The United Arab Emirates has announced a major overhaul of its Islamic personal laws by broadening personal ‘freedoms’ allowing unmarried couples to cohabitate, loosening alcohol restrictions, and criminalising so-called “honour killings”.
The announcement comes after the recently US-brokered deal to normalise relations between UAE and ‘Israel’, which furthers the country’s agenda of robust tourism with an influx of Israeli tourists. The reforms to ‘improve legislation’ aim to boost the Gulf country’s social and economic standing and “consolidate the UAE’s principles of tolerance”.
“I could not be happier for these new laws that are progressive and proactive,” said Abdallah Al Kaabi, an Emirati film-maker who has explored taboo topics such as homosexual love and gender identity. Al Kaabi welcomed the changes, adding that “2020 has been a tough and transformative year for the UAE.”
Under the new changes, penalties for consumption, sale, and possession of alcohol – all of which are considered a major sin in Islam – will be scrapped for those aged 21 and over. The Prophet (sall Allāhu ʿalayhi wa sallam) had prophesied that such a day would arrive when he said:
“There will come a time where people will not care regarding what they take from Halāl or Harām.” 
Previously, individuals residing in the UAE would need a government-issued licence to purchase, transport, or have alcohol in their homes, although it was widely available in bars and clubs in the country’s luxuriant coastal cities. The new rules would forgo Muslims from requiring a licence. Muslims have until now been barred from obtaining a licence to drink alcohol freely.

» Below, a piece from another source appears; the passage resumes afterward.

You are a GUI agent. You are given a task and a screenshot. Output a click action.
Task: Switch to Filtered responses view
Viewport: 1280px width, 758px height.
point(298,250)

Another amendment allows for “cohabitation of unmarried couples”, which has long been a crime in the UAE. Western tourists have long considered the more free-wheeling financial hub Dubai a popular holiday destination. However, authorities would choose to look the other way when it comes to foreigners committing such acts, but the threat of punishment would still persist for such behaviour.
The Qur’ān has spoken of Zinā (fornication) and the consumption of alcohol, and has even elaborated on their consequences and denounced them with the harshest of expressions.
The UAE’s dramatic modernisation of personal law will now permit foreigners to avoid Islamic courts on issues such as marriage, divorce, and inheritance.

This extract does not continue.